Environmental Protection

Measuring the Floods in Illinois

Crews from the USGS are measuring the floods of rivers and streams in Illinois. It’s estimated that current conditions of the waterways are the highest levels in over 20 years for the state.

Scientists from the U.S. Geological Survey (USGS) are tracking the floodwaters, which are expected to be moving downstream of the Illinois River, the Rock Rivers, and other major waterways for the next few days. Many of the rivers may result in large flooding that overtop levees around the area.
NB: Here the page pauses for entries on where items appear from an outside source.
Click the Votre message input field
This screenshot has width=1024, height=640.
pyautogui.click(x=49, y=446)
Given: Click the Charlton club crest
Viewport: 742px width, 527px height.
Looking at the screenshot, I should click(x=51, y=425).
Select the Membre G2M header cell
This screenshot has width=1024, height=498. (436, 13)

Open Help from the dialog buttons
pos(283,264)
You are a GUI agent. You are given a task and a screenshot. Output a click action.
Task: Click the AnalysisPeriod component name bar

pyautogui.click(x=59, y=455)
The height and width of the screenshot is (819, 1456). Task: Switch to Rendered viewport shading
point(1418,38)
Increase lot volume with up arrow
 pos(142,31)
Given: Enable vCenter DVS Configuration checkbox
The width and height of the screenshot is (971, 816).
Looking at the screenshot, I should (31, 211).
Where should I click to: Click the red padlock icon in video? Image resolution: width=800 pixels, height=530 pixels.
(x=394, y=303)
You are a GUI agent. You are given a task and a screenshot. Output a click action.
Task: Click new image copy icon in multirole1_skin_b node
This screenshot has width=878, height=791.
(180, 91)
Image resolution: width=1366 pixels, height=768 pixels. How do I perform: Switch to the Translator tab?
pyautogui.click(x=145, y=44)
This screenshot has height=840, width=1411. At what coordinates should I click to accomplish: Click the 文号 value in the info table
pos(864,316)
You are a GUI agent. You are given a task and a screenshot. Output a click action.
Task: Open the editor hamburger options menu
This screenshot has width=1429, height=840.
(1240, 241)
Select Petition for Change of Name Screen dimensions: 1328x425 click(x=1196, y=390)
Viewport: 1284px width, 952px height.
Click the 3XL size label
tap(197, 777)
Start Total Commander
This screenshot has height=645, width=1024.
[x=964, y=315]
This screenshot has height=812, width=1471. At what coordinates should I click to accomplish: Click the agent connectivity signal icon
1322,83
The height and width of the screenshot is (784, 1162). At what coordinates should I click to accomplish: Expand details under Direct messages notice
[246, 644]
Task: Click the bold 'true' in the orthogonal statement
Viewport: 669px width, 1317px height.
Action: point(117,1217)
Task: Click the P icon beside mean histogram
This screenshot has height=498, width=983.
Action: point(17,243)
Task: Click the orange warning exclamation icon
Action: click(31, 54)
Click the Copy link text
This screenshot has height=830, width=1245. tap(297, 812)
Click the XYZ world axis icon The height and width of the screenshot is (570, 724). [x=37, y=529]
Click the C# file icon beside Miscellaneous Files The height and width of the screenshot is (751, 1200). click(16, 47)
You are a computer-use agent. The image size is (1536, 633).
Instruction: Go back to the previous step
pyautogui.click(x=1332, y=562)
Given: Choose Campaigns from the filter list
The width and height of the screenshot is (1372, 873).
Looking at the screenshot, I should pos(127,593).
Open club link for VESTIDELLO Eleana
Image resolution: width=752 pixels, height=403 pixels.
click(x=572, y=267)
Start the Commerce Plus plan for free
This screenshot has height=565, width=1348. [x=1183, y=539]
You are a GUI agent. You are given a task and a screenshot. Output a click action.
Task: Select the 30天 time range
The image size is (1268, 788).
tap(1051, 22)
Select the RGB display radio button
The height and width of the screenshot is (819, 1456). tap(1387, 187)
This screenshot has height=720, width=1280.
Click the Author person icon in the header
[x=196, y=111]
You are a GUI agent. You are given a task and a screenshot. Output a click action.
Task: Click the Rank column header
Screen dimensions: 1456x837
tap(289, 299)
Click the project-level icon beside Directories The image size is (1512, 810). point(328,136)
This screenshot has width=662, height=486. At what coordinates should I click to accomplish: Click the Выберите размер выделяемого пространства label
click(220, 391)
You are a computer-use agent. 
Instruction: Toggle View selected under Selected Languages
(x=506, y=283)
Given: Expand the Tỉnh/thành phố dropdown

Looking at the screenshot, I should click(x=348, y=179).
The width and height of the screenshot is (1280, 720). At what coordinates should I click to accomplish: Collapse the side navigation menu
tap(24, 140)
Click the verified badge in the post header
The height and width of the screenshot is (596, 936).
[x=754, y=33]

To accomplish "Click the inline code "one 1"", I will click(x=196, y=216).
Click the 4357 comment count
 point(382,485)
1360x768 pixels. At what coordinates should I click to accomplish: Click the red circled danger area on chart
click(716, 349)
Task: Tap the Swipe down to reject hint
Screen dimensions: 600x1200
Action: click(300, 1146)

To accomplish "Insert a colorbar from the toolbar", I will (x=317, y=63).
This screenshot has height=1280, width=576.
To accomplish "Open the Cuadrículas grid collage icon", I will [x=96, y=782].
Since flooding began on April 16, there are 53 USGS streamgages that are already at or above flood levels.

"These measurements are made using state-of-the-art equipment, including hydroacoustic meters, which gives the USGS the ability to make accurate and reliable streamflow measurements under extreme flow conditions," said USGS hydrologist Gary Johnson. "Accurate streamflow measurements are critical for emergency managers to make important decisions on how to protect life and property."

Measuring the flood water is critical in helping to protect lives, property, the environment, and to give ample warning for those that may be in the paths of the floods. In total, there are 250 USGS streamgages in Illinois that measure the water levels, streamflow, and rainfall of the waterways. These streamgages help the USGS provide more accurate information to local, state, and government agencies, and the public, especially when there is potential for flooding.